"We'd been talking about it," the lawyer said defensively. "He was going to come in. Anyway, I've spoken to the parents, and they want you to act as executor."

I called Mike and Sarah from the lawyer's office. They were frail insect voices, clouded by age and distance and despair, static from deep space. Yes, they did wish me to be Sam's executor—yes, they would be grateful if I could clean out the apartment, sort his business affairs, and get the police to release his body, as soon as the coroner's report came in. Sarah asked after my mother and father.

The report said things like myocardial infarction and ventricular fibrillation; death almost certainly instant. We buried Sam in an Astroturf cemetery in Queens, within earshot of the Van Wyck Expressway. Mike and Sarah had managed to handle the funeral arrangements from Fort Lauderdale, which proved they remembered me well enough to know that I'd likely have wound up stashing their son in a Dumpster or a recycling tin. A limousine from the mortuary brought them to the funeral: they stepped out blinking against the sharp autumn sunlight, looking pale and small, for all the years in Florida. I went over to embrace them, and we had a moment to murmur incoherently together before two men in dark suits took them away to the grave site. I followed with Marianne, because there was no one else I knew.

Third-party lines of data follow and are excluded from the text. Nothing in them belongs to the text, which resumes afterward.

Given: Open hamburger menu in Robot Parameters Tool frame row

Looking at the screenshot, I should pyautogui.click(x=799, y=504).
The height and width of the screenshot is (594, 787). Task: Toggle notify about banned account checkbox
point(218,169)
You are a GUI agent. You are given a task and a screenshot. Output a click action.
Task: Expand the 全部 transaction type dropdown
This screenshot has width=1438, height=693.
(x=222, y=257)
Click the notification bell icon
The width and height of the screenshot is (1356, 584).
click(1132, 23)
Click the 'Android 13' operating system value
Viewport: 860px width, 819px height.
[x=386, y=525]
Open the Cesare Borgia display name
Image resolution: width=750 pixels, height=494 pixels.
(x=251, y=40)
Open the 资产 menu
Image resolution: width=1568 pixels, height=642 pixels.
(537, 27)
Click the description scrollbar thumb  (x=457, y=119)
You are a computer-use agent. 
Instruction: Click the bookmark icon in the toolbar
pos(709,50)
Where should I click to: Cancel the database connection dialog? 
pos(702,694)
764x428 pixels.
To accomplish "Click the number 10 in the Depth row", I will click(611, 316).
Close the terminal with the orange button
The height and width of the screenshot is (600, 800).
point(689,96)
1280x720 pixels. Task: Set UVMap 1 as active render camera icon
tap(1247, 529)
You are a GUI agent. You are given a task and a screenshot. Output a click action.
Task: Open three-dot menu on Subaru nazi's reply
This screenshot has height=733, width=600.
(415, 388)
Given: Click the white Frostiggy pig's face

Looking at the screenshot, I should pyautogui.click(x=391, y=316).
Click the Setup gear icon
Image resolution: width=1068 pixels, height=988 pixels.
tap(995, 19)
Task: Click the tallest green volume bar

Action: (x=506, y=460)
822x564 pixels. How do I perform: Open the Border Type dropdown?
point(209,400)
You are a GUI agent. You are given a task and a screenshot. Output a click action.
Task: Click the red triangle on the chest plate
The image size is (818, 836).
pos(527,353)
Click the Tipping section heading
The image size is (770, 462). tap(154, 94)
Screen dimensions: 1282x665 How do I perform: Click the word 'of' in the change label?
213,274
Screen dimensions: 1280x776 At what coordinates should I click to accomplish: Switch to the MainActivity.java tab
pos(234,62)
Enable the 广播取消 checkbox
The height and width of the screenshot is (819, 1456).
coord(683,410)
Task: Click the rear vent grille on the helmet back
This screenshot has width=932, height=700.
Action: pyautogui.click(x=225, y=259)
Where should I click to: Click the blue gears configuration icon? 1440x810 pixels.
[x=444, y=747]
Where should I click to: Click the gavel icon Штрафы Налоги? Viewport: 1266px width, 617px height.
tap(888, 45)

It didn't surprise me. I'd learned long since that Sam preferred to keep the several worlds in which he moved—music, theater, journalism, ballet classes—utterly separate from each other. I'd known the names of some of his friends and colleagues for years, without ever meeting one. By the same token, I knew myself to be the entire mysterious, vaguely glamorous West Coast world into which he vanished once in a great while. Until now, it had all suited and amused me.